Task objective – Rewrite the entries as a Markdown table with the columns Row and Line Text, starting at the line that contains "Where should I" and ending after the line that contains "(x=388, y=804)". Give one numbered row per line and leave out any blank lines.

>>>>>

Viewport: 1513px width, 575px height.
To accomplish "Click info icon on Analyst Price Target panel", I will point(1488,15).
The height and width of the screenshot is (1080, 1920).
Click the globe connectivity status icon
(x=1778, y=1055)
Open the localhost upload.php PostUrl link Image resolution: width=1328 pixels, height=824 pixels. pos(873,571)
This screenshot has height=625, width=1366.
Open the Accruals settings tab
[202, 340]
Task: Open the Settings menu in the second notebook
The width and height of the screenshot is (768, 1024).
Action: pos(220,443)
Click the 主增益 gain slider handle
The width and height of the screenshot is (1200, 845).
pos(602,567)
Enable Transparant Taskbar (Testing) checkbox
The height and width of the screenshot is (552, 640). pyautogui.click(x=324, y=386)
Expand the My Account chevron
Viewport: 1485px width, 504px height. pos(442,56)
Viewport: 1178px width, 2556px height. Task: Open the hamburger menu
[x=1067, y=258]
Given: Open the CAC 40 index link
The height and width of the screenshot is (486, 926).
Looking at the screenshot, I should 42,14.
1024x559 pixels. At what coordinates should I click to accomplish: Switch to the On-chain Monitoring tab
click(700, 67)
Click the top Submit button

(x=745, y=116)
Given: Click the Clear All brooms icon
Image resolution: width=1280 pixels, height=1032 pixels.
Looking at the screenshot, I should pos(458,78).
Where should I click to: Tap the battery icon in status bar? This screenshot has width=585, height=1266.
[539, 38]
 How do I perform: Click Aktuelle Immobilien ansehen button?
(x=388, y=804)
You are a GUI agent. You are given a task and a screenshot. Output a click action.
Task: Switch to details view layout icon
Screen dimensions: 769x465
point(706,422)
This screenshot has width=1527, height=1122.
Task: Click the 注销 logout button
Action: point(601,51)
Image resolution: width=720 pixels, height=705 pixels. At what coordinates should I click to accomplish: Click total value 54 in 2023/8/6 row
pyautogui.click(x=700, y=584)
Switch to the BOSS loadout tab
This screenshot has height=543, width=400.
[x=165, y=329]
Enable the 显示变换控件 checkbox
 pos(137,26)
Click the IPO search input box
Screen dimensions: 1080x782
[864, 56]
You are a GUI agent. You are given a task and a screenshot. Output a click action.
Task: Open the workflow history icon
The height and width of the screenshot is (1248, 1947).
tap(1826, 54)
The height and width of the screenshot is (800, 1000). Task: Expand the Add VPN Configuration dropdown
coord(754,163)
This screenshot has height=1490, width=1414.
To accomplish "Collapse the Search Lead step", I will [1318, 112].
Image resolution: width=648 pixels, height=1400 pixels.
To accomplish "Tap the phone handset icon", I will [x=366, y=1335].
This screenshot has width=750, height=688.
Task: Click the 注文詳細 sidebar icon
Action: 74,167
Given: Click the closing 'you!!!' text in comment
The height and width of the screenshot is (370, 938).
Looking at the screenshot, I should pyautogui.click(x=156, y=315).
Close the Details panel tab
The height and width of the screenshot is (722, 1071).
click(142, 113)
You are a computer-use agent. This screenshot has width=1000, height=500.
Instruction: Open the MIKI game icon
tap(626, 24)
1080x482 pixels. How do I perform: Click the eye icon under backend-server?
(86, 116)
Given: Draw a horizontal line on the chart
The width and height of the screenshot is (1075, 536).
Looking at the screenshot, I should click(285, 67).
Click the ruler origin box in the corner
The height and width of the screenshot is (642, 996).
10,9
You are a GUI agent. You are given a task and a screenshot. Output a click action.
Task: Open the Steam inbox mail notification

<<<<<

Response to the exercise –
| Row | Line Text |
|---|---|
| 1 | Where should I click to: Tap the battery icon in status bar? This screenshot has width=585, height=1266. |
| 2 | [539, 38] |
| 3 |  How do I perform: Click Aktuelle Immobilien ansehen button? |
| 4 | (x=388, y=804) |